Recopila registros con fluentd personalizado

El agente de registro predeterminado de GKE proporciona una solución administrada para implementar y administrar los agentes que envían los registros de los clústeres a Cloud Logging. Si deseas modificar el comportamiento predeterminado de los agentes de fluentd, puedes ejecutar un agente fluentd personalizado.

Los casos de uso comunes incluyen los siguientes:

  • Quitar datos sensibles de tus registros

  • Recopilar registros adicionales que no se escriben en STDOUT o STDER

Recopila registros auditd de Linux para nodos de GKE

Puedes habilitar los registros de auditoría del sistema operativo detallados en los nodos de Google Kubernetes Engine que ejecutan Container-Optimized OS. Los registros del sistema operativo en los nodos proporcionan información valiosa sobre el estado del clúster y las cargas de trabajo, como mensajes de error, intentos de acceso y ejecuciones binarias.
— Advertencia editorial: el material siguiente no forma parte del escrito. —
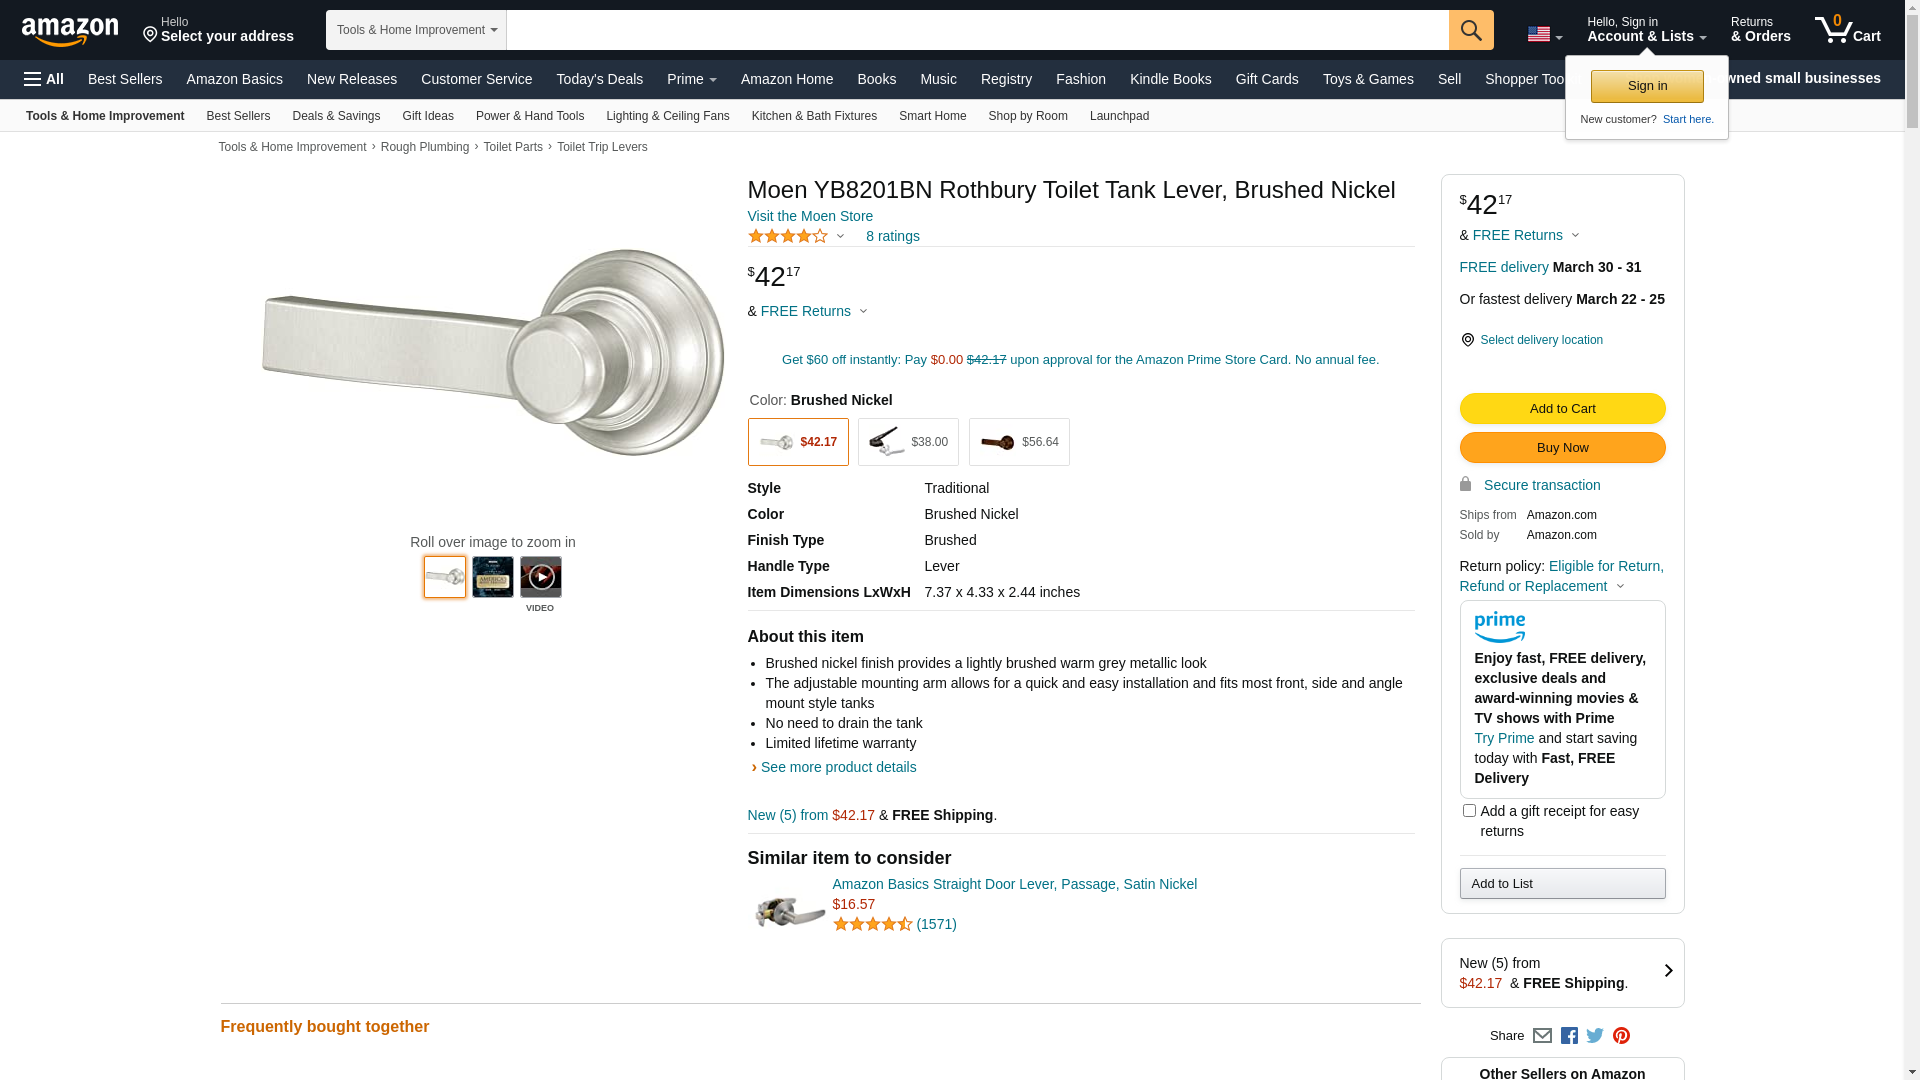The width and height of the screenshot is (1920, 1080).
Task: Select the $38.00 color option
Action: (x=908, y=442)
Puedes usar esta información para depurar problemas o investigar incidentes de seguridad.

Para obtener más información, consulta Habilita registros de auditoría de Linux en nodos de GKE.

Registros de auditoría de GKE

Para obtener información detallada sobre las entradas de registro que se aplican a los tipos de recursos de las operaciones con clústeres de Kubernetes y de GKE, consulta Registros de auditoría.

Control de acceso de Logging

Existen dos aspectos del control de acceso a los registros: el acceso a la aplicación y el acceso de los usuarios. Cloud Logging proporciona funciones de IAM que puedes usar para otorgar el acceso adecuado.

Acceso a la aplicación

Las aplicaciones necesitan permiso para escribir registros, el cual se otorga mediante la asignación de la función de IAM roles/logging.logWriter a la cuenta de servicio de una aplicación. Cuando creas un clúster de GKE, la función roles/logging.logWriter está habilitada de forma predeterminada.

Acceso de lectura del usuario

Debes tener la función roles/logging.viewer para ver los registros en el proyecto. Si necesitas tener acceso a los registros de acceso a los datos, debes tener el permiso de IAM logging.privateLogViewer.

Para obtener más información sobre los permisos y las funciones, consulta la guía Control de acceso. También puedes revisar el documento Prácticas recomendadas para los registros de auditoría de Cloud, que también se aplica a Cloud Logging en general.

Acceso del administrador de usuarios

Las funciones de IAM roles/logging.configWriter y roles/logging.admin proporcionan las capacidades administrativas. La función de IAM roles/logging.configWriter es necesaria para crear un receptor de registros que suele usarse con el fin de dirigir los registros a un proyecto específico o centralizado. Por ejemplo, te recomendamos usar un receptor de registros junto con un filtro de registros para dirigir todos los registros de un espacio de nombres a un bucket de registro centralizado.

Si deseas obtener más información, consulta la guía Control de acceso para Cloud Logging.

Recomendaciones

  • Registro estructurado: Las strings JSON de una sola línea escritas en un resultado estándar o un error estándar se leerán en Google Cloud's operations suite como entradas de registro estructuradas. Consulta Registro estructurado para obtener más detalles. Puedes usar los filtros de registros avanzados para filtrar los registros según sus campos.
  • Gravedad: De forma predeterminada, los registros escritos en el resultado estándar están en el nivel INFO y los registros escritos en el error estándar están en el nivel ERROR. Los registros estructurados pueden incluir un campo severity, que define la gravedad del registro.
  • Exporta a BigQuery: Puedes exportar registros a los servicios externos, como BigQuery o Pub/Sub, para realizar un análisis adicional. Los registros exportados a BigQuery conservan su formato y estructura. Consulta Descripción general de las exportaciones de registros para obtener más información.
  • Alertas: puedes usar métricas basadas en registros para configurar políticas de alertas cuando Logging registra un comportamiento inesperado. Para ver un ejemplo, consulta Crea una política de alertas simple en una métrica de contador. Para obtener información detallada sobre las métricas basadas en registros, consulta Descripción general de las métricas basadas en registros.
  • Error Reporting: Puedes usar Error Reporting para recopilar los errores que se produjeron en los clústeres.